Srinagar | WTNS | Sep 24:In the valleys of Kashmir, an invisible menace is gathering force. Cancer rates are no longer statistical curiosities; they are beginning to show up in every district hospital, among our youth, among families long-held together by tradition and trust. And what is worse: some of the causes lie not in distant hazards, but in what we eat and allow to be sold in our markets.
By Agha Syed Amin Musvi | Wilayat Times
Recent reports from Jammu & Kashmir reveal that 12,000 to 13,000 new cancer cases are being registered every year. Between 2019 and 2022, for example, the numbers rose steadily: 12,396 in 2019; 12,726 in 2020; 13,060 in 2021; and 13,395 in 2022. The most recent data shows the fiscal year 2023-24 witnessed the highest single-year tally 14,112 new cancer cases.
These figures are deeply alarming. But raw numbers on their own do not tell the whole story. Behind them lie painful human realities: many patients are diagnosed at late stages (Stage III or IV), when chances of cure are much lower. The medical infrastructure especially outside Srinagar and Jammu struggles to keep pace. There are too few radiation machines, too few PET scan facilities, and many patients face long waiting times. Financial assistance schemes are shrinking just as the demand is rising.
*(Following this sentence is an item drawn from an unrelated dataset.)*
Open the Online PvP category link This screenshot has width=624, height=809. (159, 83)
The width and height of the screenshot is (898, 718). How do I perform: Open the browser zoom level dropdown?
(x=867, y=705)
Among the many suspected causes of this surge, food safety stands out. When meat is rotten, adulterated, or contaminated with carcinogenic chemicals (such as certain synthetic dyes or unregulated additives), it ceases to be mere nourishment; it becomes poison. While reliable hospital records have not explicitly separated cancer cases caused by rotten meat, recent findings have exposed that banned additives like carmoisine and tartrazine are present in meat products sold in Kashmir, elevating risk. (Though food safety investigations are ongoing, the correlation between chemical-contaminated food and rising gastrointestinal and other cancers is not being taken lightly.)
Further, dietary habits common in the region high red meat consumption, frequent use of preservatives, adulteration of spices, minimal regulation, and insufficient awareness compound the problem. Add to this environmental pollutants, pesticide residues, tobacco use, sedentary lifestyles, and late detection, and the perfect storm emerges.
The human cost is immense. Families drained of savings, patients traveling long distances for treatment, poor prognosis due to late diagnosis these are daily realities. Hospitals such as SKIMS Soura have recorded 44,112 cancer cases between 2013-2023, while SMHS Hospital in Srinagar has documented 6,379 cases from 2017-2023. The Government Medical College, Anantnag has also treated over 1,600 cancer patients in recent years.